BEGIN Supplied data
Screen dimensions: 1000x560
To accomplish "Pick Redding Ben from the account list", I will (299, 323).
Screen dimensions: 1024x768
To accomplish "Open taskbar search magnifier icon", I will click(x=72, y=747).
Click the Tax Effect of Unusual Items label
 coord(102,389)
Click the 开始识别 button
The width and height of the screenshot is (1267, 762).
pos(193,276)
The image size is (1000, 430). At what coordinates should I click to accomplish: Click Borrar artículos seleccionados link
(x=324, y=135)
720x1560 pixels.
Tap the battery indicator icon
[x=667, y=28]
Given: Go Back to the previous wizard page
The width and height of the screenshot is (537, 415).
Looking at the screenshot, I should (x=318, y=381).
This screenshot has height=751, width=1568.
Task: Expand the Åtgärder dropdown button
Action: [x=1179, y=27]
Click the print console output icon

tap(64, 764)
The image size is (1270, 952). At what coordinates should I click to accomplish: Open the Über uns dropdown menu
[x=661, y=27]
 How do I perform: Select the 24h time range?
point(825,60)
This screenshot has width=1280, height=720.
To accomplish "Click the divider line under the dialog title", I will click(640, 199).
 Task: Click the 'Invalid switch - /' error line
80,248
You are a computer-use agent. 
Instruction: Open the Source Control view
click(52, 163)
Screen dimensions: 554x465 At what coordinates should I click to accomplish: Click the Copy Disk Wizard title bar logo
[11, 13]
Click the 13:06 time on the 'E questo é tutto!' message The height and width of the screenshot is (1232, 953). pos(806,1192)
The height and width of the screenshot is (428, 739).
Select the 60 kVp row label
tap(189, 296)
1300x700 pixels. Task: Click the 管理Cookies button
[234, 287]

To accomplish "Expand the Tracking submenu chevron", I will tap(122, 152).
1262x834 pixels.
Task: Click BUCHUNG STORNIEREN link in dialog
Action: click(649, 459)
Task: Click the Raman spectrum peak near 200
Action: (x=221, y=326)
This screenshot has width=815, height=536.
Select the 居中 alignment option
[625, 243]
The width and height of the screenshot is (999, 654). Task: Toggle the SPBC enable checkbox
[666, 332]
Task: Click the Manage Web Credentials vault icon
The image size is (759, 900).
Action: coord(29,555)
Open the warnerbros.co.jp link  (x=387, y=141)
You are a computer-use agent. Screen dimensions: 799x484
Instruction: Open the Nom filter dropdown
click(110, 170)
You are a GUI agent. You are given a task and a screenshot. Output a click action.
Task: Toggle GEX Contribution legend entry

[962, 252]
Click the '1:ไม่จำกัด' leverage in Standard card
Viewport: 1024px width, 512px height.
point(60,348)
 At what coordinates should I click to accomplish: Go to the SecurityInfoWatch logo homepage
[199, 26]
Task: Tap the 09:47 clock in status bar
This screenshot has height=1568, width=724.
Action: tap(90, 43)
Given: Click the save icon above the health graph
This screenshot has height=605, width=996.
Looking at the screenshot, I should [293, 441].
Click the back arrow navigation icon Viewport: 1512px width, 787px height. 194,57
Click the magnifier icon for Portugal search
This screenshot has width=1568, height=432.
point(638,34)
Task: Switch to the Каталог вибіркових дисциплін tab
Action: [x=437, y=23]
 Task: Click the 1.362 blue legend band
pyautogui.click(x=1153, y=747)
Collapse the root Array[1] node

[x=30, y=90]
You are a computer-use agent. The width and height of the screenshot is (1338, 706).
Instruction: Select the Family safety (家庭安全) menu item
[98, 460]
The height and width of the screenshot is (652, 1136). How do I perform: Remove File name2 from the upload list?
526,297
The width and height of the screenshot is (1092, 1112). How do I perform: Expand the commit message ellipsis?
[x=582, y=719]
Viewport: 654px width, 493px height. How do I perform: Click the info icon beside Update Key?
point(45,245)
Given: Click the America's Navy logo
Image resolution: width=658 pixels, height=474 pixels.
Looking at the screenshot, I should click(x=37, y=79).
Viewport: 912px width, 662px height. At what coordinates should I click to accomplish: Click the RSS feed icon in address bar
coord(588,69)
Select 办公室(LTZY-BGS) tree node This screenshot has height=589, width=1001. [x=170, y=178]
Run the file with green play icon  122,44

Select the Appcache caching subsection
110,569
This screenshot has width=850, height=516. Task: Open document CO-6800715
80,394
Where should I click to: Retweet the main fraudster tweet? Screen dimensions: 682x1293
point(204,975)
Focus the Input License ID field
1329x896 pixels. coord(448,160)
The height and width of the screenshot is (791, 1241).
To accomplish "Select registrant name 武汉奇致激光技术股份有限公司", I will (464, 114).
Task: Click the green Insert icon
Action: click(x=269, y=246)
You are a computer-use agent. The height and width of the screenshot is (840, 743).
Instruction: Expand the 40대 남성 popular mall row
END Supplied data
- _Exercise details_: Scanning the data above, count the lines in which the string "agent" occurs and state only the count.

- _Solution to this task_: 5